__Activity__
For the data that follows, print the line with "This screenshot has width=930, height=400.", the line with "the Monitor label", and all lines between them, exactly as they stand. Omit pictures and add nothing.

__Extracted records__
•••
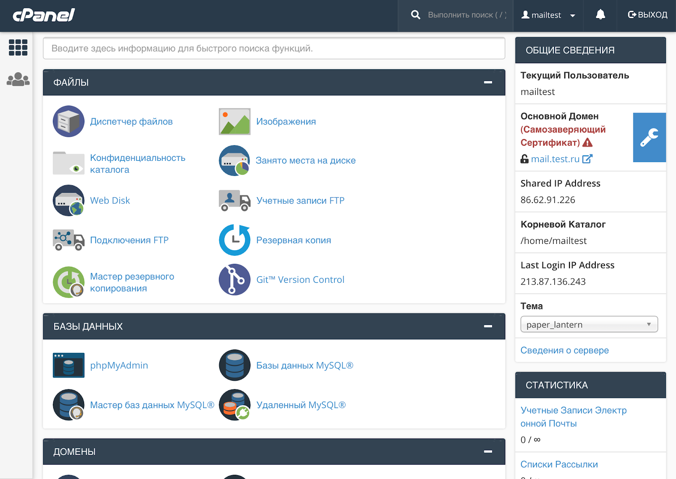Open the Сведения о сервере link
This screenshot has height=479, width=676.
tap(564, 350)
•••
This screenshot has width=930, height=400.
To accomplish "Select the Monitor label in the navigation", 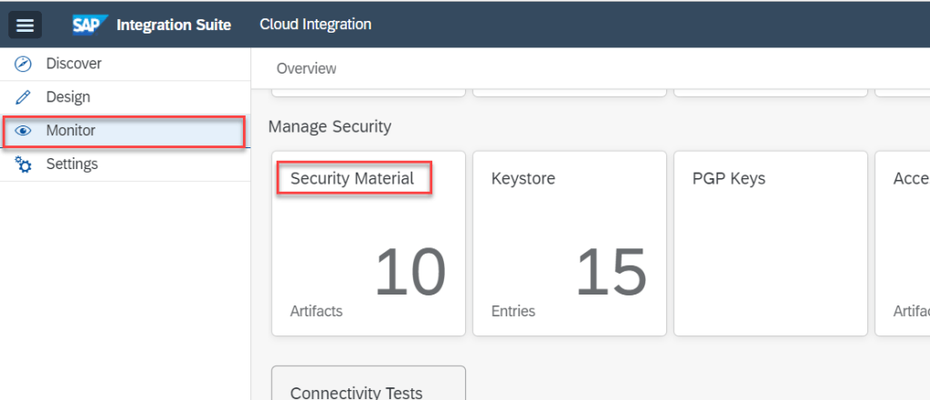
•••
__Result of this exercise__
This screenshot has width=930, height=400.
To accomplish "Select the Monitor label in the navigation", 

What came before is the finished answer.